• **DIRECTIVE**
Rewrite the lines of the material below as a numbered list, leaving out the blank lines.

[Rows of pointing data]
_ _ _

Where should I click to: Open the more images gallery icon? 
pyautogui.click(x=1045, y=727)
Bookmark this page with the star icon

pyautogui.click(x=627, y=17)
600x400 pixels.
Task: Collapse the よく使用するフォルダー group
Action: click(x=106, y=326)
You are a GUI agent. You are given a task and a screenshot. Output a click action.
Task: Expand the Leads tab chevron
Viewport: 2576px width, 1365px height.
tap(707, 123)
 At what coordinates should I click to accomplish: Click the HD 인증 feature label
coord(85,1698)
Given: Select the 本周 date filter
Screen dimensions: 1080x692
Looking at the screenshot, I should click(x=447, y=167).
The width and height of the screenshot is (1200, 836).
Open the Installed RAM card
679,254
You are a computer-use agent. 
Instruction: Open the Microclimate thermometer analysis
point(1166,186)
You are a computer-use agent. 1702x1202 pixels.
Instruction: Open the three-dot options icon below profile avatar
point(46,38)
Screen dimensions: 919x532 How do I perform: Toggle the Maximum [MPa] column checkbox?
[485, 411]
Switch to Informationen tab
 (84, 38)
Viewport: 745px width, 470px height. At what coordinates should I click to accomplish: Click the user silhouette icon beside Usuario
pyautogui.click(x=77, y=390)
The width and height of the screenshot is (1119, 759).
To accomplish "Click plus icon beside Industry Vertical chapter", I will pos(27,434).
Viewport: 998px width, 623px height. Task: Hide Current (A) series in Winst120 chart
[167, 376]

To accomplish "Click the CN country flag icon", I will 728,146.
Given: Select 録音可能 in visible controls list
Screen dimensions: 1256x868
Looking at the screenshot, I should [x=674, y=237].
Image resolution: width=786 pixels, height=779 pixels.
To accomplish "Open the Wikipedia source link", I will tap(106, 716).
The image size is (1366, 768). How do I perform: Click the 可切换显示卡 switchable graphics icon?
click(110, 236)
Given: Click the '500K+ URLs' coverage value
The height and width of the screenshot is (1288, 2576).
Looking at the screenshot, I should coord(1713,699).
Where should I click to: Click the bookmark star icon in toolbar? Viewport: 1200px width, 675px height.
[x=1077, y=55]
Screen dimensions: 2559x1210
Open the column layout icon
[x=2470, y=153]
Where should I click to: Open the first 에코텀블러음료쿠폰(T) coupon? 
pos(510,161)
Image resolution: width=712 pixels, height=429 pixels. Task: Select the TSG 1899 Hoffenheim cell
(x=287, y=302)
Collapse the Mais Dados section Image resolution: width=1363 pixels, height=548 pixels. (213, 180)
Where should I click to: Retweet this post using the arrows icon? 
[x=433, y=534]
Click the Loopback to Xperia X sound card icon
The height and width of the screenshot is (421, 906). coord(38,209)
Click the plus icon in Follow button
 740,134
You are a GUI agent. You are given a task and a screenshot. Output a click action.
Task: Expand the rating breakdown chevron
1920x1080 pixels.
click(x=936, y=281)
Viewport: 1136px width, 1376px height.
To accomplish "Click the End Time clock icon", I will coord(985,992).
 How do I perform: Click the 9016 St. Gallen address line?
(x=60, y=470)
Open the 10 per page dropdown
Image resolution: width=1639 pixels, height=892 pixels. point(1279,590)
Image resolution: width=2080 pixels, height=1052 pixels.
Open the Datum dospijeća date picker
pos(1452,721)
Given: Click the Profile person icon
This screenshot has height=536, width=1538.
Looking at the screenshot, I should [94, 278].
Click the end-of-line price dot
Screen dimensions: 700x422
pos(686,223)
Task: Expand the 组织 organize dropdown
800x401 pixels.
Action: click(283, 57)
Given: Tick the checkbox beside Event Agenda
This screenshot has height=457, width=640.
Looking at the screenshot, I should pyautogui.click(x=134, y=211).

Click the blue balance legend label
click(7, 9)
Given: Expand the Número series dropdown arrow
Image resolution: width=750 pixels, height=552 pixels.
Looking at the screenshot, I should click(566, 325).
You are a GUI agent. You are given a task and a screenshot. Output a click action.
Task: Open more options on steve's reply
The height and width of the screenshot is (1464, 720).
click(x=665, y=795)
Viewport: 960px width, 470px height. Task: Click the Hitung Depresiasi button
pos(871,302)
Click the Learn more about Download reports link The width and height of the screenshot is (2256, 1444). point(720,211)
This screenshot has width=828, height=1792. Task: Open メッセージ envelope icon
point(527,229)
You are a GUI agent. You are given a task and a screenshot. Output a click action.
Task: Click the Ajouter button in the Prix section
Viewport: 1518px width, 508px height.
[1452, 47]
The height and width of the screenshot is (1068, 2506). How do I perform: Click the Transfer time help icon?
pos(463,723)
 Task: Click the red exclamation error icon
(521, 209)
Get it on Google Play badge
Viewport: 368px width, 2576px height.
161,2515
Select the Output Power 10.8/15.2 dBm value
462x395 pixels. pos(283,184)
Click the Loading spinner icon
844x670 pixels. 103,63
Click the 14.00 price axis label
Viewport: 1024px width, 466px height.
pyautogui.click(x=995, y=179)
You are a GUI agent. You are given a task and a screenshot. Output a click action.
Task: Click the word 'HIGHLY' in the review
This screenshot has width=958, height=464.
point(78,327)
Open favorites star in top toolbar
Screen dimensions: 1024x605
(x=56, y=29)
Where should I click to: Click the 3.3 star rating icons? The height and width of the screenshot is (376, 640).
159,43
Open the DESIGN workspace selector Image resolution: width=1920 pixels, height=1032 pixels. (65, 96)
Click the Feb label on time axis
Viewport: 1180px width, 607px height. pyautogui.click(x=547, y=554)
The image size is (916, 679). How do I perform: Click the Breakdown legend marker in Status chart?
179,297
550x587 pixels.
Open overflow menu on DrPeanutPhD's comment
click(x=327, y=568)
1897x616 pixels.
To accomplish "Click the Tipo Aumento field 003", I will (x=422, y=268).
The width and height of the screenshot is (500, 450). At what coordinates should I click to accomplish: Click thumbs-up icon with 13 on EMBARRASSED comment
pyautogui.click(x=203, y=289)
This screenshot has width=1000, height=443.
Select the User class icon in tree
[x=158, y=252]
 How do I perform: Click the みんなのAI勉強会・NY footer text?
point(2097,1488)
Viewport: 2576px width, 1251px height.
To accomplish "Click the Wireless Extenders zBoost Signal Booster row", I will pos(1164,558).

_ _ _

• **FINAL RESULT**
1. Where should I click to: Open the more images gallery icon? 
2. pyautogui.click(x=1045, y=727)
3. Bookmark this page with the star icon
4. pyautogui.click(x=627, y=17)
5. 600x400 pixels.
6. Task: Collapse the よく使用するフォルダー group
7. Action: click(x=106, y=326)
8. You are a GUI agent. You are given a task and a screenshot. Output a click action.
9. Task: Expand the Leads tab chevron
10. Viewport: 2576px width, 1365px height.
11. tap(707, 123)
12.  At what coordinates should I click to accomplish: Click the HD 인증 feature label
13. coord(85,1698)
14. Given: Select the 本周 date filter
15. Screen dimensions: 1080x692
16. Looking at the screenshot, I should click(x=447, y=167).
17. The width and height of the screenshot is (1200, 836).
18. Open the Installed RAM card
19. 679,254
20. You are a computer-use agent. 
21. Instruction: Open the Microclimate thermometer analysis
22. point(1166,186)
23. You are a computer-use agent. 1702x1202 pixels.
24. Instruction: Open the three-dot options icon below profile avatar
25. point(46,38)
26. Screen dimensions: 919x532 How do I perform: Toggle the Maximum [MPa] column checkbox?
27. [485, 411]
28. Switch to Informationen tab
29.  (84, 38)
30. Viewport: 745px width, 470px height. At what coordinates should I click to accomplish: Click the user silhouette icon beside Usuario
31. pyautogui.click(x=77, y=390)
32. The width and height of the screenshot is (1119, 759).
33. To accomplish "Click plus icon beside Industry Vertical chapter", I will pos(27,434).
34. Viewport: 998px width, 623px height. Task: Hide Current (A) series in Winst120 chart
35. [167, 376]
36. To accomplish "Click the CN country flag icon", I will 728,146.
37. Given: Select 録音可能 in visible controls list
38. Screen dimensions: 1256x868
39. Looking at the screenshot, I should [x=674, y=237].
40. Image resolution: width=786 pixels, height=779 pixels.
41. To accomplish "Open the Wikipedia source link", I will tap(106, 716).
42. The image size is (1366, 768). How do I perform: Click the 可切换显示卡 switchable graphics icon?
43. click(110, 236)
44. Given: Click the '500K+ URLs' coverage value
45. The height and width of the screenshot is (1288, 2576).
46. Looking at the screenshot, I should coord(1713,699).
47. Where should I click to: Click the bookmark star icon in toolbar? Viewport: 1200px width, 675px height.
48. [x=1077, y=55]
49. Screen dimensions: 2559x1210
50. Open the column layout icon
51. [x=2470, y=153]
52. Where should I click to: Open the first 에코텀블러음료쿠폰(T) coupon? 
53. pos(510,161)
54. Image resolution: width=712 pixels, height=429 pixels. Task: Select the TSG 1899 Hoffenheim cell
55. (x=287, y=302)
56. Collapse the Mais Dados section Image resolution: width=1363 pixels, height=548 pixels. (213, 180)
57. Where should I click to: Retweet this post using the arrows icon? 
58. [x=433, y=534]
59. Click the Loopback to Xperia X sound card icon
60. The height and width of the screenshot is (421, 906). coord(38,209)
61. Click the plus icon in Follow button
62.  740,134
63. You are a GUI agent. You are given a task and a screenshot. Output a click action.
64. Task: Expand the rating breakdown chevron
65. 1920x1080 pixels.
66. click(x=936, y=281)
67. Viewport: 1136px width, 1376px height.
68. To accomplish "Click the End Time clock icon", I will coord(985,992).
69.  How do I perform: Click the 9016 St. Gallen address line?
70. (x=60, y=470)
71. Open the 10 per page dropdown
72. Image resolution: width=1639 pixels, height=892 pixels. point(1279,590)
73. Image resolution: width=2080 pixels, height=1052 pixels.
74. Open the Datum dospijeća date picker
75. pos(1452,721)
76. Given: Click the Profile person icon
77. This screenshot has height=536, width=1538.
78. Looking at the screenshot, I should [94, 278].
79. Click the end-of-line price dot
80. Screen dimensions: 700x422
81. pos(686,223)
82. Task: Expand the 组织 organize dropdown
83. 800x401 pixels.
84. Action: click(283, 57)
85. Given: Tick the checkbox beside Event Agenda
86. This screenshot has height=457, width=640.
87. Looking at the screenshot, I should pyautogui.click(x=134, y=211).
88. Click the blue balance legend label
89. click(7, 9)
90. Given: Expand the Número series dropdown arrow
91. Image resolution: width=750 pixels, height=552 pixels.
92. Looking at the screenshot, I should click(566, 325).
93. You are a GUI agent. You are given a task and a screenshot. Output a click action.
94. Task: Open more options on steve's reply
95. The height and width of the screenshot is (1464, 720).
96. click(x=665, y=795)
97. Viewport: 960px width, 470px height. Task: Click the Hitung Depresiasi button
98. pos(871,302)
99. Click the Learn more about Download reports link The width and height of the screenshot is (2256, 1444). point(720,211)
100. This screenshot has width=828, height=1792. Task: Open メッセージ envelope icon
101. point(527,229)
102. You are a GUI agent. You are given a task and a screenshot. Output a click action.
103. Task: Click the Ajouter button in the Prix section
104. Viewport: 1518px width, 508px height.
105. [1452, 47]
106. The height and width of the screenshot is (1068, 2506). How do I perform: Click the Transfer time help icon?
107. pos(463,723)
108.  Task: Click the red exclamation error icon
109. (521, 209)
110. Get it on Google Play badge
111. Viewport: 368px width, 2576px height.
112. 161,2515
113. Select the Output Power 10.8/15.2 dBm value
114. 462x395 pixels. pos(283,184)
115. Click the Loading spinner icon
116. 844x670 pixels. 103,63
117. Click the 14.00 price axis label
118. Viewport: 1024px width, 466px height.
119. pyautogui.click(x=995, y=179)
120. You are a GUI agent. You are given a task and a screenshot. Output a click action.
121. Task: Click the word 'HIGHLY' in the review
122. This screenshot has width=958, height=464.
123. point(78,327)
124. Open favorites star in top toolbar
125. Screen dimensions: 1024x605
126. (x=56, y=29)
127. Where should I click to: Click the 3.3 star rating icons? The height and width of the screenshot is (376, 640).
128. 159,43
129. Open the DESIGN workspace selector Image resolution: width=1920 pixels, height=1032 pixels. (65, 96)
130. Click the Feb label on time axis
131. Viewport: 1180px width, 607px height. pyautogui.click(x=547, y=554)
132. The image size is (916, 679). How do I perform: Click the Breakdown legend marker in Status chart?
133. 179,297
134. 550x587 pixels.
135. Open overflow menu on DrPeanutPhD's comment
136. click(x=327, y=568)
137. 1897x616 pixels.
138. To accomplish "Click the Tipo Aumento field 003", I will (x=422, y=268).
139. The width and height of the screenshot is (500, 450). At what coordinates should I click to accomplish: Click thumbs-up icon with 13 on EMBARRASSED comment
140. pyautogui.click(x=203, y=289)
141. This screenshot has width=1000, height=443.
142. Select the User class icon in tree
143. [x=158, y=252]
144.  How do I perform: Click the みんなのAI勉強会・NY footer text?
145. point(2097,1488)
146. Viewport: 2576px width, 1251px height.
147. To accomplish "Click the Wireless Extenders zBoost Signal Booster row", I will pos(1164,558).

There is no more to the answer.